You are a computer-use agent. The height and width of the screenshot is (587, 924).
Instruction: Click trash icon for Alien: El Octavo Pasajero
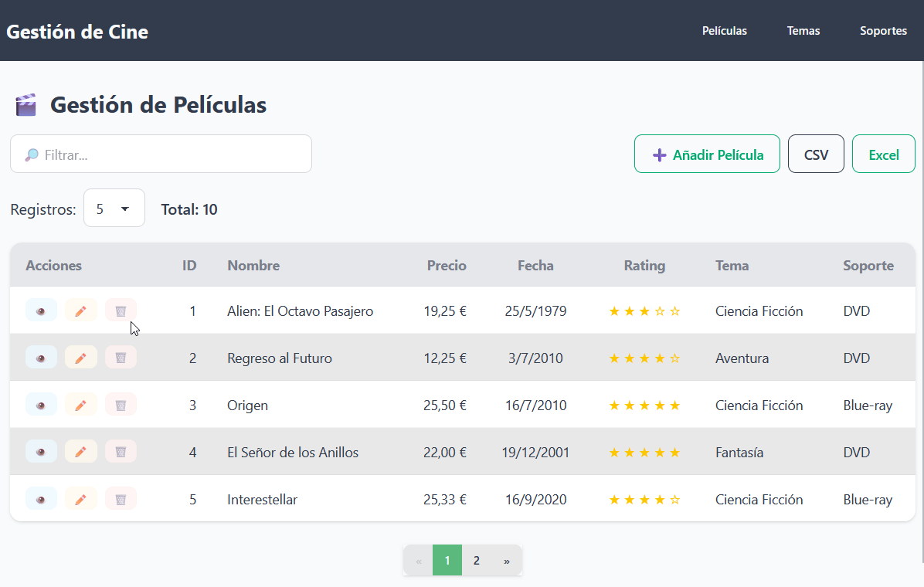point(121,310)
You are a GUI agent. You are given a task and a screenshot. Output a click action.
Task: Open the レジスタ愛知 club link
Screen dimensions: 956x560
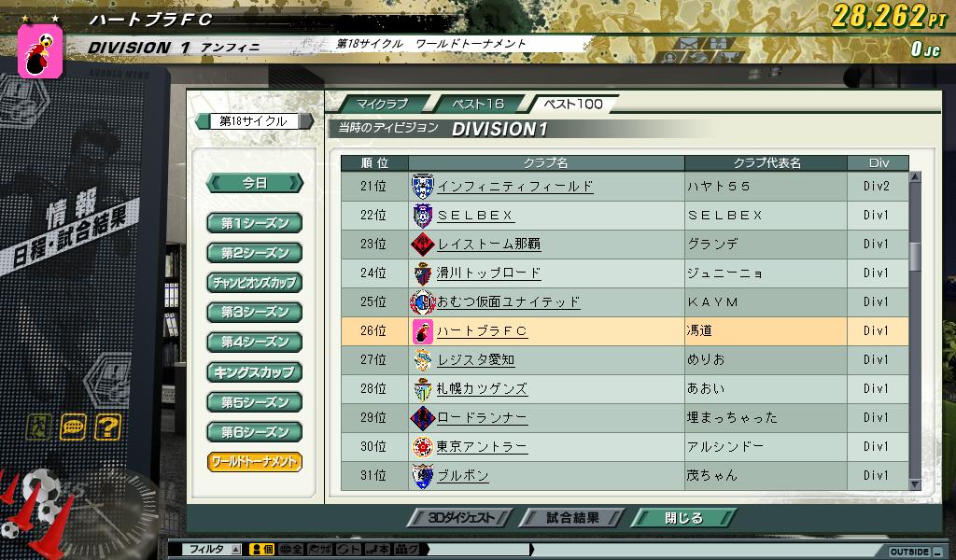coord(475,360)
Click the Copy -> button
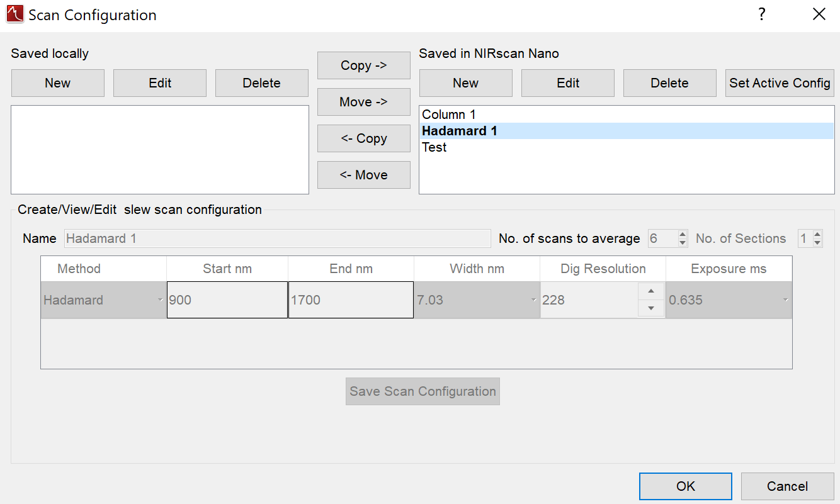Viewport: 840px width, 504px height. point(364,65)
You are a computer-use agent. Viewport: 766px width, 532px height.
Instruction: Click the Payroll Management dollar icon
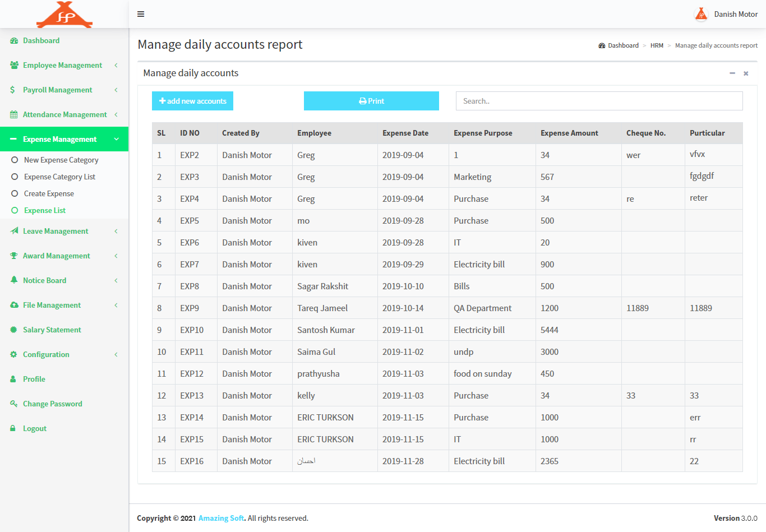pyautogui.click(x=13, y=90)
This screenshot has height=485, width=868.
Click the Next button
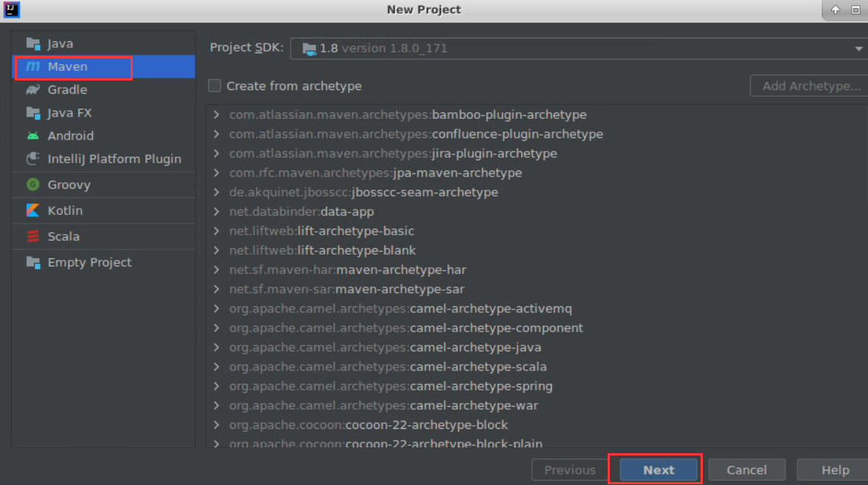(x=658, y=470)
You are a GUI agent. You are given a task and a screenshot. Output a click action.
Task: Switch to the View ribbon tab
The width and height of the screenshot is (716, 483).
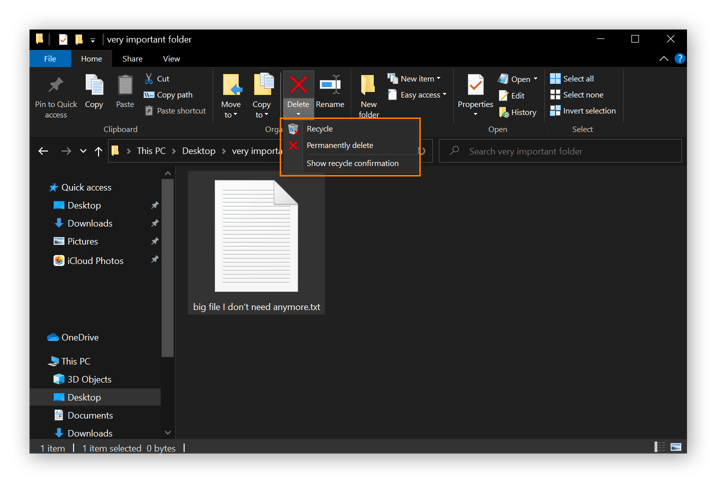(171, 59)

------------------------------------

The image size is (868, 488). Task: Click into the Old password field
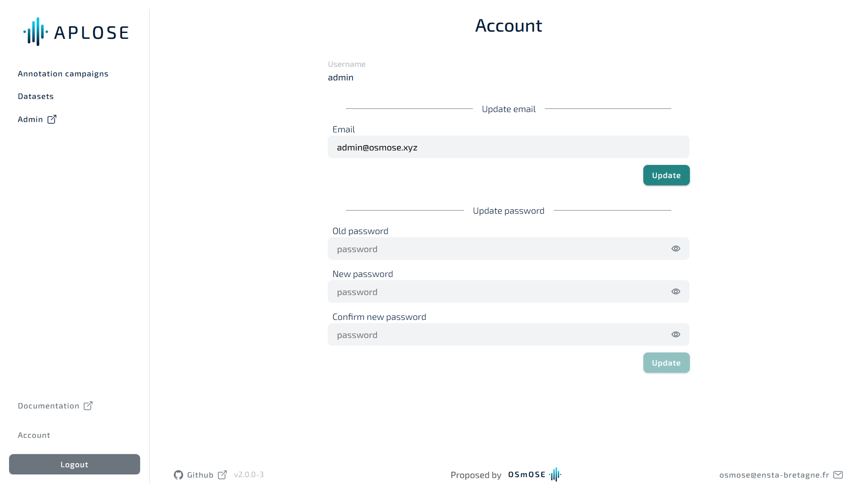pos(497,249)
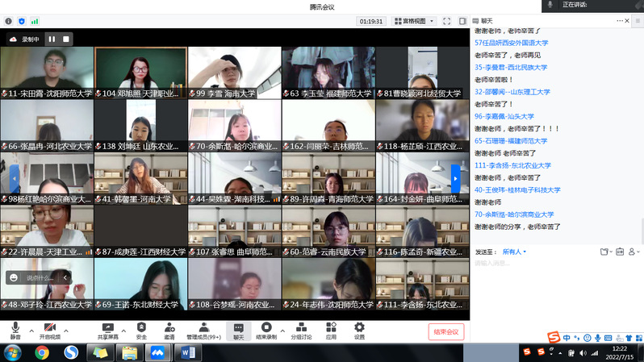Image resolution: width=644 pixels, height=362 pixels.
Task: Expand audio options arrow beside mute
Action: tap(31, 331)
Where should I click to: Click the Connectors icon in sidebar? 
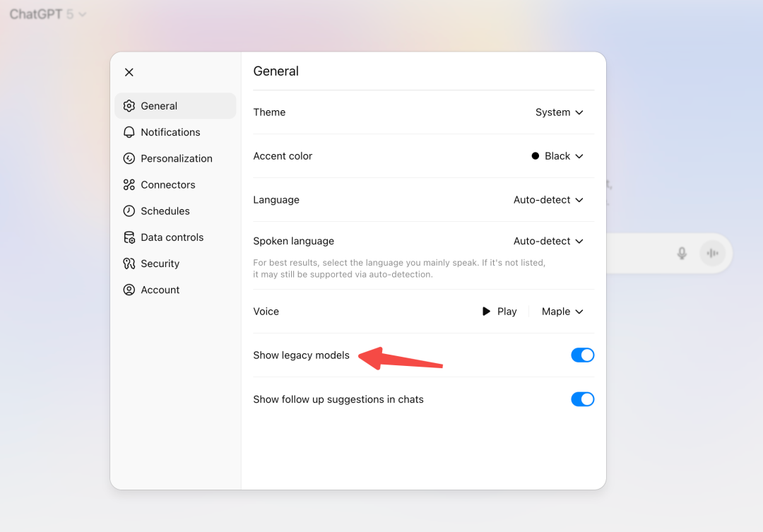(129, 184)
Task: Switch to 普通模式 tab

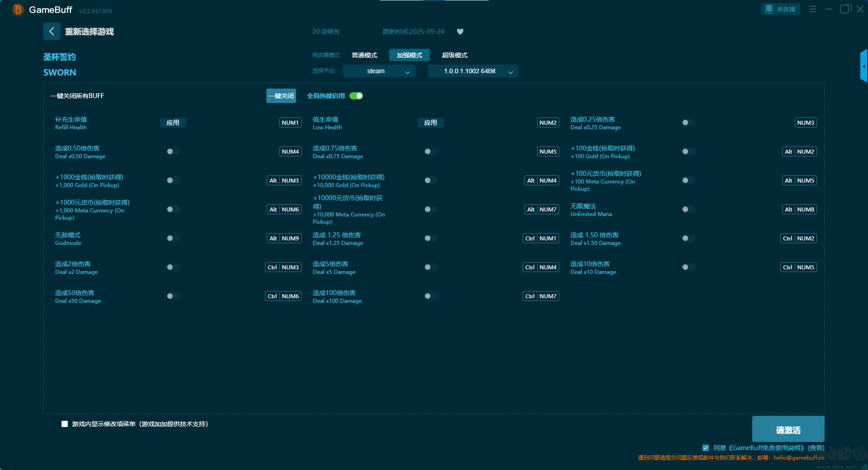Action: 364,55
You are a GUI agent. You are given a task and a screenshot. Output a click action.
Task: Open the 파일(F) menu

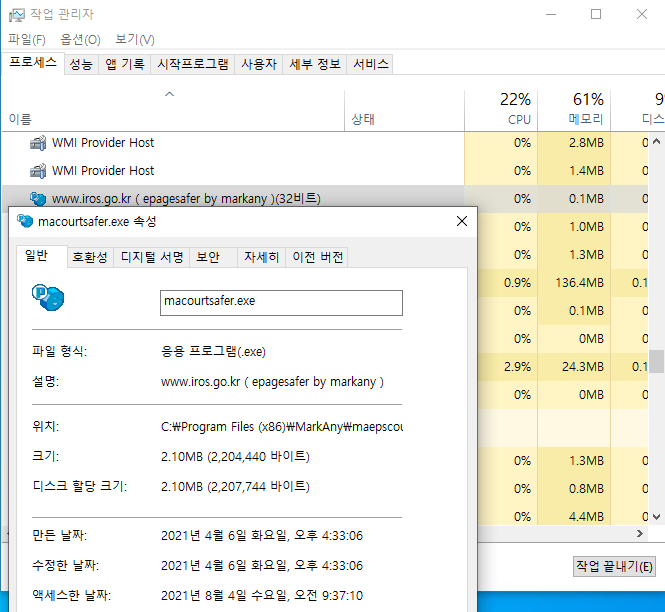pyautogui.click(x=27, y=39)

------------------------------------

- How to complete this task:
Find the word "computer" in the records and pull out each line that has it.

- Result of the exercise:
You are a computer-use agent. The height and width of the screenshot is (587, 924).
You are a computer-use agent. Viewport: 766px width, 532px height.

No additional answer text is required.